● Exercise description
Each entry needs to be reproduced exactly, with none left out.

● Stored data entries

[Start of Attachment]

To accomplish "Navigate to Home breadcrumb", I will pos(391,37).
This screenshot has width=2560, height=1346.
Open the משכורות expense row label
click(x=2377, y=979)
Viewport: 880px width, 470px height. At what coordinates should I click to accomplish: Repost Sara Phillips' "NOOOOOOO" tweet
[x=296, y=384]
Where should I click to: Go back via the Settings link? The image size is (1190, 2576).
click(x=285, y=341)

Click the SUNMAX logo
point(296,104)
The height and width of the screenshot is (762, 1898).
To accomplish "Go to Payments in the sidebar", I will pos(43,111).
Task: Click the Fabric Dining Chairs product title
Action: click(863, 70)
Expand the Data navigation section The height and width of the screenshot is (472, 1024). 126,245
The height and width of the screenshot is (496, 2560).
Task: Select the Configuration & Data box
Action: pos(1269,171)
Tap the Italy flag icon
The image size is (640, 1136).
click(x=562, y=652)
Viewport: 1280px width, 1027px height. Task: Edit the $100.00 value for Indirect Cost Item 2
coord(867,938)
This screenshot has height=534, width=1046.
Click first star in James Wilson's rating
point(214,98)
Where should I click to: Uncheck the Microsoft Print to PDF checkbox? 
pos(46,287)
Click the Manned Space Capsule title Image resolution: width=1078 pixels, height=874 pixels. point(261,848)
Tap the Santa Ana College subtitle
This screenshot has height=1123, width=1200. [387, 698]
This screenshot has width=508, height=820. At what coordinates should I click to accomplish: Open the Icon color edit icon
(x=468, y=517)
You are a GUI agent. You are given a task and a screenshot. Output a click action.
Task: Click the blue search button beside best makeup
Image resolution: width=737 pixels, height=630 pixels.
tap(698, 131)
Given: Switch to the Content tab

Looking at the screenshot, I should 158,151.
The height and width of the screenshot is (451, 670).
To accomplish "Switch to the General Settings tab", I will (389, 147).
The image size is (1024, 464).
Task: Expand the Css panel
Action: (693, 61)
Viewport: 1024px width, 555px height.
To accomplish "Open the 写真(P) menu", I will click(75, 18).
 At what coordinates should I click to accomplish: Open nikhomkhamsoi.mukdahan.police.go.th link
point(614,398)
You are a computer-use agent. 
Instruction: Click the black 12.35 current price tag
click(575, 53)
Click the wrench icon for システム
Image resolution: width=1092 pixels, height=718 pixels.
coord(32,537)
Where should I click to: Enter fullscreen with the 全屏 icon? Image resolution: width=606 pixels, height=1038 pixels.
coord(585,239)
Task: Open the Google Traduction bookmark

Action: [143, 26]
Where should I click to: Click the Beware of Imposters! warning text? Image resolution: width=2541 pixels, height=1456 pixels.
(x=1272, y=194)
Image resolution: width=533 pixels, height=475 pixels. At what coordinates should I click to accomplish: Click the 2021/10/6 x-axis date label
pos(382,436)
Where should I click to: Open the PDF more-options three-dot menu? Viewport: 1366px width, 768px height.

[End of Attachment]

● Response below
To accomplish "Navigate to Home breadcrumb", I will pos(391,37).
This screenshot has width=2560, height=1346.
Open the משכורות expense row label
click(x=2377, y=979)
Viewport: 880px width, 470px height. At what coordinates should I click to accomplish: Repost Sara Phillips' "NOOOOOOO" tweet
[x=296, y=384]
Where should I click to: Go back via the Settings link? The image size is (1190, 2576).
click(x=285, y=341)

Click the SUNMAX logo
point(296,104)
The height and width of the screenshot is (762, 1898).
To accomplish "Go to Payments in the sidebar", I will pos(43,111).
Task: Click the Fabric Dining Chairs product title
Action: click(863, 70)
Expand the Data navigation section The height and width of the screenshot is (472, 1024). 126,245
The height and width of the screenshot is (496, 2560).
Task: Select the Configuration & Data box
Action: pos(1269,171)
Tap the Italy flag icon
The image size is (640, 1136).
click(x=562, y=652)
Viewport: 1280px width, 1027px height. Task: Edit the $100.00 value for Indirect Cost Item 2
coord(867,938)
This screenshot has height=534, width=1046.
Click first star in James Wilson's rating
point(214,98)
Where should I click to: Uncheck the Microsoft Print to PDF checkbox? 
pos(46,287)
Click the Manned Space Capsule title Image resolution: width=1078 pixels, height=874 pixels. point(261,848)
Tap the Santa Ana College subtitle
This screenshot has height=1123, width=1200. [387, 698]
This screenshot has width=508, height=820. At what coordinates should I click to accomplish: Open the Icon color edit icon
(x=468, y=517)
You are a GUI agent. You are given a task and a screenshot. Output a click action.
Task: Click the blue search button beside best makeup
Image resolution: width=737 pixels, height=630 pixels.
tap(698, 131)
Given: Switch to the Content tab

Looking at the screenshot, I should 158,151.
The height and width of the screenshot is (451, 670).
To accomplish "Switch to the General Settings tab", I will (389, 147).
The image size is (1024, 464).
Task: Expand the Css panel
Action: (693, 61)
Viewport: 1024px width, 555px height.
To accomplish "Open the 写真(P) menu", I will click(75, 18).
 At what coordinates should I click to accomplish: Open nikhomkhamsoi.mukdahan.police.go.th link
point(614,398)
You are a computer-use agent. 
Instruction: Click the black 12.35 current price tag
click(575, 53)
Click the wrench icon for システム
Image resolution: width=1092 pixels, height=718 pixels.
coord(32,537)
Where should I click to: Enter fullscreen with the 全屏 icon? Image resolution: width=606 pixels, height=1038 pixels.
coord(585,239)
Task: Open the Google Traduction bookmark

Action: [143, 26]
Where should I click to: Click the Beware of Imposters! warning text? Image resolution: width=2541 pixels, height=1456 pixels.
(x=1272, y=194)
Image resolution: width=533 pixels, height=475 pixels. At what coordinates should I click to accomplish: Click the 2021/10/6 x-axis date label
pos(382,436)
Where should I click to: Open the PDF more-options three-dot menu? Viewport: 1366px width, 768px height.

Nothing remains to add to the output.